Items listed in a dataset =
▬▬▬

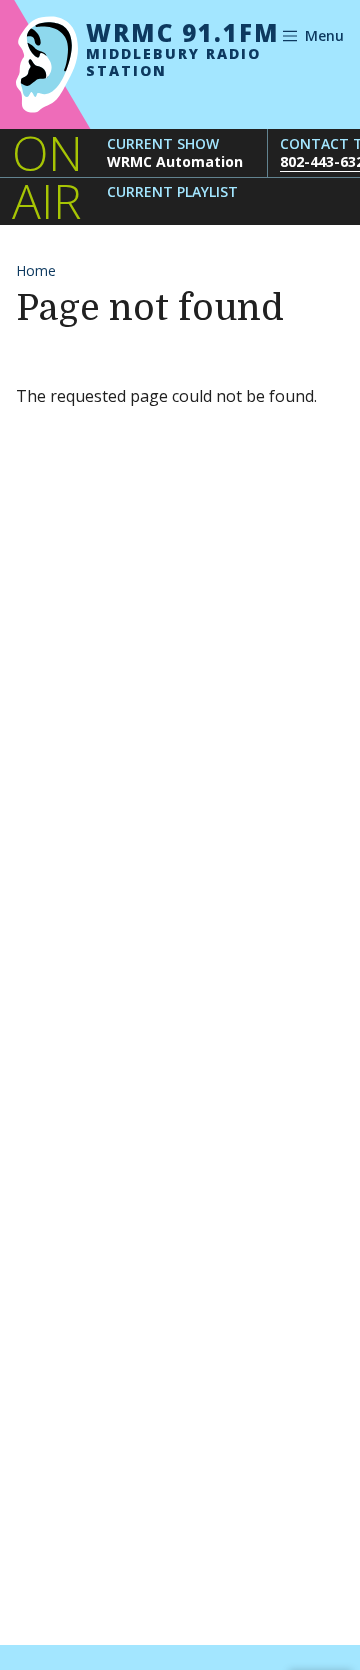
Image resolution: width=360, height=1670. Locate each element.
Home (36, 270)
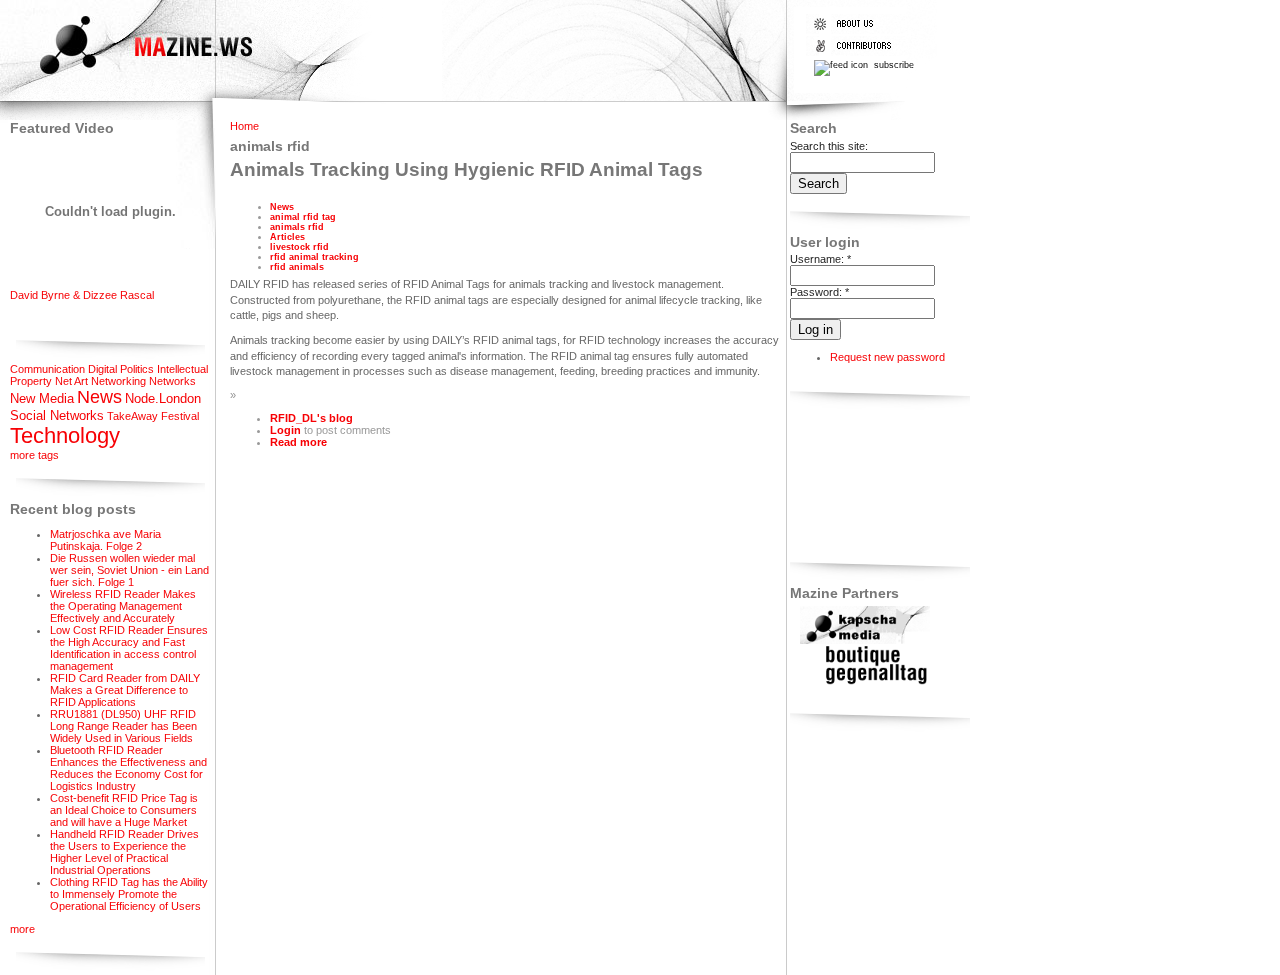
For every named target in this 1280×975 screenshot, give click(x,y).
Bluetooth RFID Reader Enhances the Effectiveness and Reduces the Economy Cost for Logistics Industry (128, 768)
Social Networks (57, 415)
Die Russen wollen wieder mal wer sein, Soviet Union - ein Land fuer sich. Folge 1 (129, 570)
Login (285, 430)
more (22, 929)
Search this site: (829, 146)
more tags (34, 455)
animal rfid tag (303, 217)
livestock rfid (299, 247)
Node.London (163, 398)
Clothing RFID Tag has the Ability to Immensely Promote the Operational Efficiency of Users (129, 894)
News (99, 397)
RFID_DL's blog (311, 418)
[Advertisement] (852, 480)
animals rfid (297, 227)
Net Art (71, 381)
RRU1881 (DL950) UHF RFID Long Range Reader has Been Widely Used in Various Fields (123, 726)
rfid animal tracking (314, 257)
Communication (47, 369)
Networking (118, 381)
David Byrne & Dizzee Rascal (82, 295)
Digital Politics (121, 369)
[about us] (857, 30)
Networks (172, 381)
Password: (819, 292)
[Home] (128, 77)
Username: (820, 259)
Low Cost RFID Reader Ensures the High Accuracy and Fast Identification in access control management (129, 648)
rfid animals (297, 267)
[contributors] (857, 52)
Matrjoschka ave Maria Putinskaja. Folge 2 (105, 540)
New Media (42, 398)
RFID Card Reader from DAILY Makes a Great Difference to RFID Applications (125, 690)
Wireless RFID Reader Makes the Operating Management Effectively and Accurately (123, 606)
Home (244, 126)
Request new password (887, 357)
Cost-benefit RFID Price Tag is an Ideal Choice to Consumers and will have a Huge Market (124, 810)
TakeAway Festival (153, 416)
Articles (287, 237)
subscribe (892, 65)
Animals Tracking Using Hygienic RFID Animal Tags (466, 169)
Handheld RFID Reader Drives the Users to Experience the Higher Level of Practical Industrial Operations (124, 852)
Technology (65, 435)
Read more (298, 442)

▬▬▬

Task instructions = In the records above, retype exactly the lines from the one with "Networks (172, 381)" through the last one.

Answer below =
Networks (172, 381)
Password: (819, 292)
[Home] (128, 77)
Username: (820, 259)
Low Cost RFID Reader Ensures the High Accuracy and Fast Identification in access control management (129, 648)
rfid animals (297, 267)
[contributors] (857, 52)
Matrjoschka ave Maria Putinskaja. Folge 2 (105, 540)
New Media (42, 398)
RFID Card Reader from DAILY Makes a Great Difference to RFID Applications (125, 690)
Wireless RFID Reader Makes the Operating Management Effectively and Accurately (123, 606)
Home (244, 126)
Request new password (887, 357)
Cost-benefit RFID Price Tag is an Ideal Choice to Consumers and will have a Huge Market (124, 810)
TakeAway Festival (153, 416)
Articles (287, 237)
subscribe (892, 65)
Animals Tracking Using Hygienic RFID Animal Tags (466, 169)
Handheld RFID Reader Drives the Users to Experience the Higher Level of Practical Industrial Operations (124, 852)
Technology (65, 435)
Read more (298, 442)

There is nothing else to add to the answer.